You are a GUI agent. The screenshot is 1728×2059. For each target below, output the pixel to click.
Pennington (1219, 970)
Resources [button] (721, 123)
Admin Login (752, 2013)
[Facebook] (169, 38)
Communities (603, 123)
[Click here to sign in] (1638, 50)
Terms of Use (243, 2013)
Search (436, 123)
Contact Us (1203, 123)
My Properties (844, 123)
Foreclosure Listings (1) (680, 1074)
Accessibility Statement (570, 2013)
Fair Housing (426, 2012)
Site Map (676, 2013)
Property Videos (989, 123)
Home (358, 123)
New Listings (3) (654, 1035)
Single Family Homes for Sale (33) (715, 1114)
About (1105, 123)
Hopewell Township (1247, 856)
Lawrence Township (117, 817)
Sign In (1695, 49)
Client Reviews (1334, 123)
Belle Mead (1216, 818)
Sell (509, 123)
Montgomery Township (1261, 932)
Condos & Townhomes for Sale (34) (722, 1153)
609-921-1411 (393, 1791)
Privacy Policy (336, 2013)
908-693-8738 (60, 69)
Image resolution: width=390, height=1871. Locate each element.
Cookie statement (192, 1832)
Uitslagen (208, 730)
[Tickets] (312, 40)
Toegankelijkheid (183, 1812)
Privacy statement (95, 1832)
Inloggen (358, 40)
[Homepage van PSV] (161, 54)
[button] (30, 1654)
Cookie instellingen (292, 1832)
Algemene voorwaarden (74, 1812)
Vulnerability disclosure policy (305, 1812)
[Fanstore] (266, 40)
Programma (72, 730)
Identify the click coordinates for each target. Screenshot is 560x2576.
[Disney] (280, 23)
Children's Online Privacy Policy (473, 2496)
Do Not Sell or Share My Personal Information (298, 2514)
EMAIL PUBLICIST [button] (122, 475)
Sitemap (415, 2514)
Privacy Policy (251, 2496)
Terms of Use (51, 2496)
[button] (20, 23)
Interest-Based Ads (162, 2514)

════════

→ Exercise directions: Looking at the records above, work out how many lines contain "Listings". Give the number only.

→ Result of this exercise: 2